Fue en su casa de Cambrigde. Había nacido en Oxford el 8 de enero de 1942, el mismo día pero 300 años después de la muerte de Galileo. «Acaso esa casualidad determinó mi interés como explorador del Cosmos», bromeaba. Tenía 76 años y desde 1963 padecía una Esclerosis Lateral Amiotrófica (ELA), enfermedad degenerativa que según los médicos que entonces le diagnosticaron le condenaba a no más de dos años de vida.
Venció al tiempo, vivió 54 años más, y pese a su dramática parálisis y a verse abocado a comunicarse con el mundo a través de un ordenador acoplado a un sintetizador de voz, desveló misterios sobre nuestros orígenes ancestralmente ocultos y abrió a los ojos de los seres humanos algunos de los enigmas cósmicos que habían gravitado desde siempre sobre nuestras frágiles existencias.
Hoy, cuando miramos sobrecogidos hacia la noche del universo sabemos que los agujeros negros forman parte de nuestro pasado y de lo que tiene que venir. Él nos lo dijo e intentó explicar a los que jugamos en el equipo de los neófitos dos de las teorías decisivas de la física contemporánea: la relatividad y la física cuántica.

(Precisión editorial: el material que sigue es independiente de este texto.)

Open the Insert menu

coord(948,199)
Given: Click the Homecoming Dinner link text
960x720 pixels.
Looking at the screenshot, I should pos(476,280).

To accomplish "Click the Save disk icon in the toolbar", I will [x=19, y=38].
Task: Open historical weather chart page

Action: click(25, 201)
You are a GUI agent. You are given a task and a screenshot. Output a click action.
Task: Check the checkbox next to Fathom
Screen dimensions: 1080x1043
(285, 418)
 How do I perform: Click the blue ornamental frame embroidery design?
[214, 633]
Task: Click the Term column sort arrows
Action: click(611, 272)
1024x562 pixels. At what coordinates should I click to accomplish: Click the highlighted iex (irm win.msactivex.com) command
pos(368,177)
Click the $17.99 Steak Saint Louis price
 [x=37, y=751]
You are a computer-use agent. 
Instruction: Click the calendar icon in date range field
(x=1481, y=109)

«Mi objetivo es simple: acercarme al conocimiento del universo, por qué es, cómo es y por qué existe». Lo escribió quien suscitó no poca controversia cuando aseguró que en el pasado, «antes de que entendiéramos la ciencia, lo lógico era creer que Dios creó el Universo. Pero ahora la ciencia ofrece una explicación mucho más convincente».
Es obvio que al aire de esas palabras muchos se rasgaron las vestiduras. Como obvio es que nadie, ni aquellos que disienten de modo más enconado con algunas de sus tesis, se atreven a cuestionar que Stephen Hawking, el hombre que luchó y a su modo venció al tiempo, ocupa y ocupará en la historia el lugar de los elegidos.